Is the Palace of Binnaka Waiting to be Discovered?
Myanmar, once known as Burma, is a Southeast Asian nation that is increasingly popular with foreign travelers due to its incredible history and traditions . The once important city-state of Binnaka played a crucial role in the history and development of the country and is now an archaeological site. The remains offer a fascinating insight into the origins of the Indianized kingdoms in Southeast Asia and the unique ancient culture.
The History of Binnaka: Buddhism and War
As attested in the documentary records, the city-state of Binnaka was founded by the Pyu people in the 2 nd century AD who developed the first culture in Burma. They were Tibeto-Burman-speaking people who entered the region from what is now South China. Originally villages that rose up into cities thanks to trade, the Pyu established a series of city-states that vied with each other for dominance of the region. These were among the first states in Southeast Asia to come under the influence of Indian religion and culture, which was most likely spread by merchants.
It appears that Binnaka was a major power in the area and ruled by a monarch who was responsible for the fall of Tagaung, the original home of the Pyu people. Based on the archaeological evidence, the city became Indianized over some time. The artifacts reveal the slow conversion to Buddhism, which is still the dominant religion in Burma today.
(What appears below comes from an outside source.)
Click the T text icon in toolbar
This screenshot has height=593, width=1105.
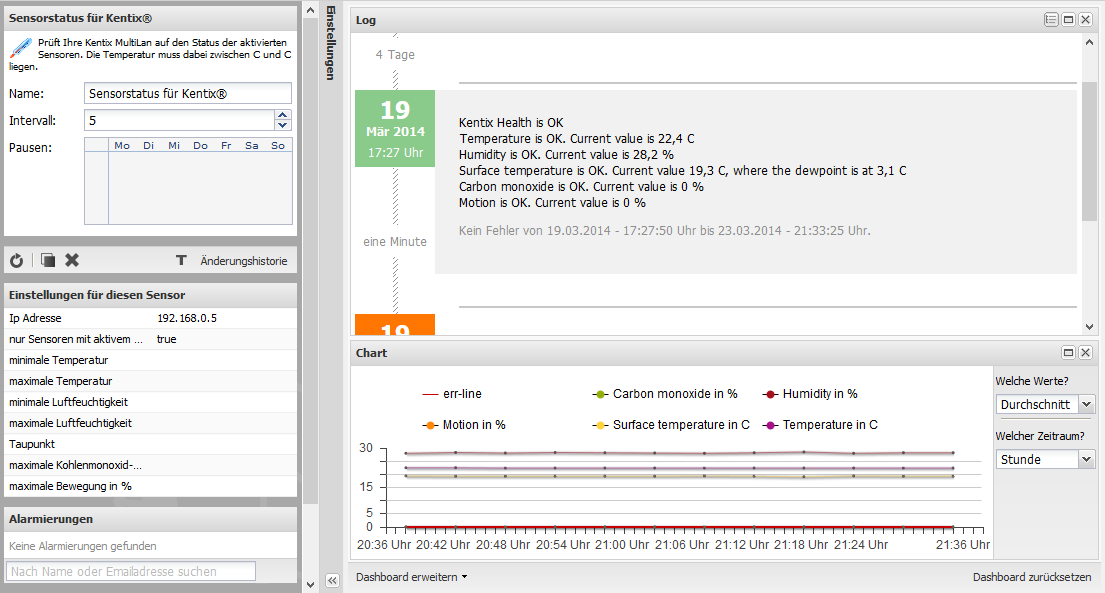click(x=181, y=261)
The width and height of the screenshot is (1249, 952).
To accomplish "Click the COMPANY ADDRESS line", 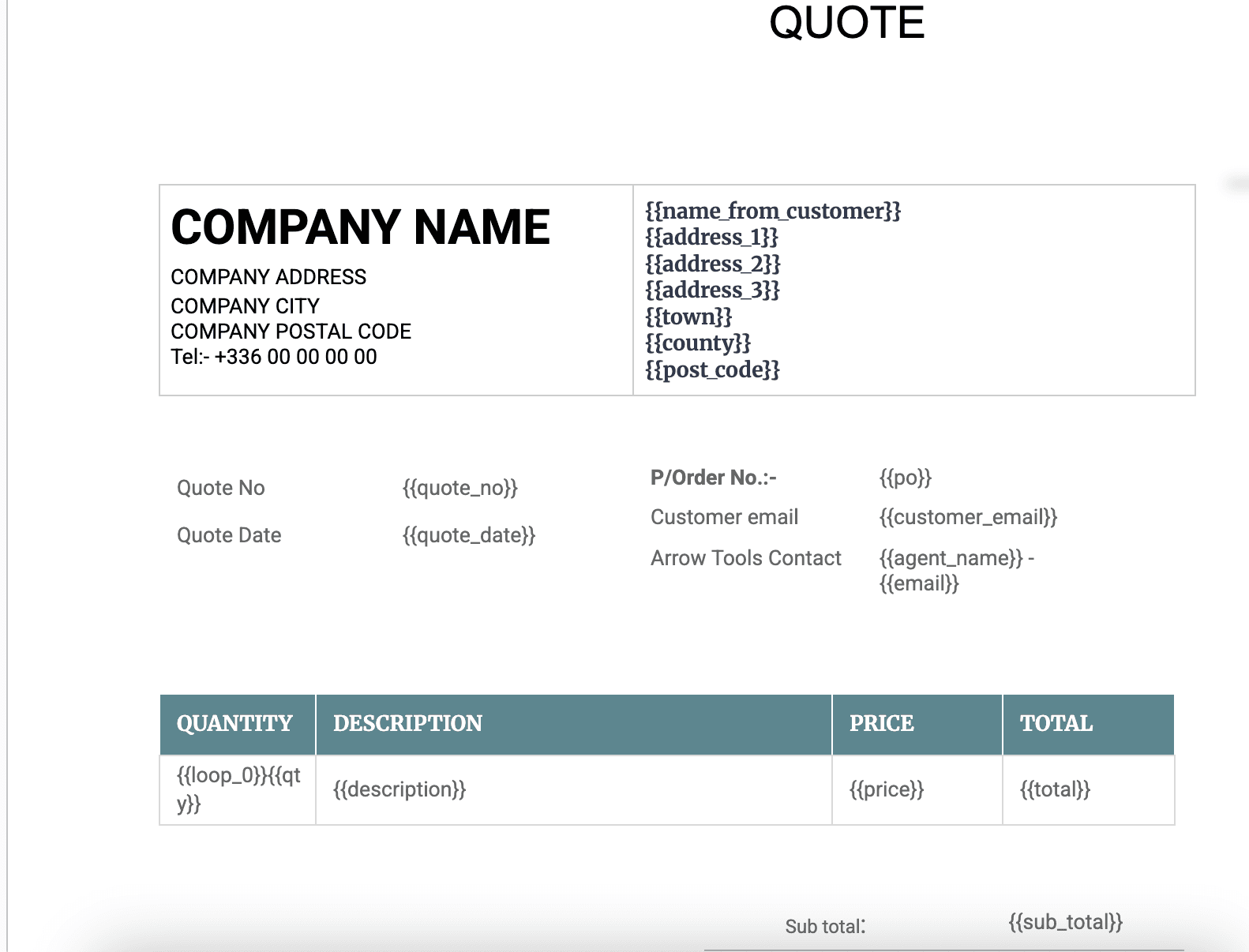I will click(268, 277).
Ari Buddhism, the worship of bodhisattvas and nāgas, was followed early on, but eventually succeeded by Theravada Buddhism in the Late Middle Ages.
Extract of a Nanzhao Tujuan scroll, 9 th or 10 th century ( Public Domain )
Binnaka began to decline with the rest of the Pyu city-states because of raids from the Nanzhao Kingdom, in what is now southeast China. In the 9 th century AD, the Barmen people entered the area, forming the Pagan Empire, and are regarded as the direct ancestors of the Burmese. They gradually conquered many of the city-states and at one time occupied Binnaka. It lost its Pyu characteristics and Binnaka, like the other city-states, played a critical role in the development of Burmese culture , including its distinctive alphabet.
According to the archaeological records, the site was occupied until the 19 th century and the area has been placed on a shortlist for potential certification as a UNESCO World Heritage site.
Temples in Bagan, Myanmar. ( CC BY 2.0 )
The Rare Pyu Remains of Binnaka
Binnaka extends across 200 hectares on the Kyaukse plains and was once home to thousands. In many ways, it follows the plan of other Pyu cities as its design and the layout is very similar to that of Maingmaw. The floor plans of the buildings also follow those of other Pyu towns.
The city was once surrounded by an outer circular enclosure and a square inner wall. The design represented a zodiac sign and a symbol of the sun. Most of the original brick walls, now almost lost aside from the outline, were surrounded by a ditch or moat.
Remains of a temple grace the center of the site as well as surrounding remains of houses and the Buddhist monasteries . It is believed that there may once have been a palace in the city, but it has not yet been unearthed. Ruins of pagodas built in the Indian Andhra style can be seen and tracts of land within the city walls were likely used for farming.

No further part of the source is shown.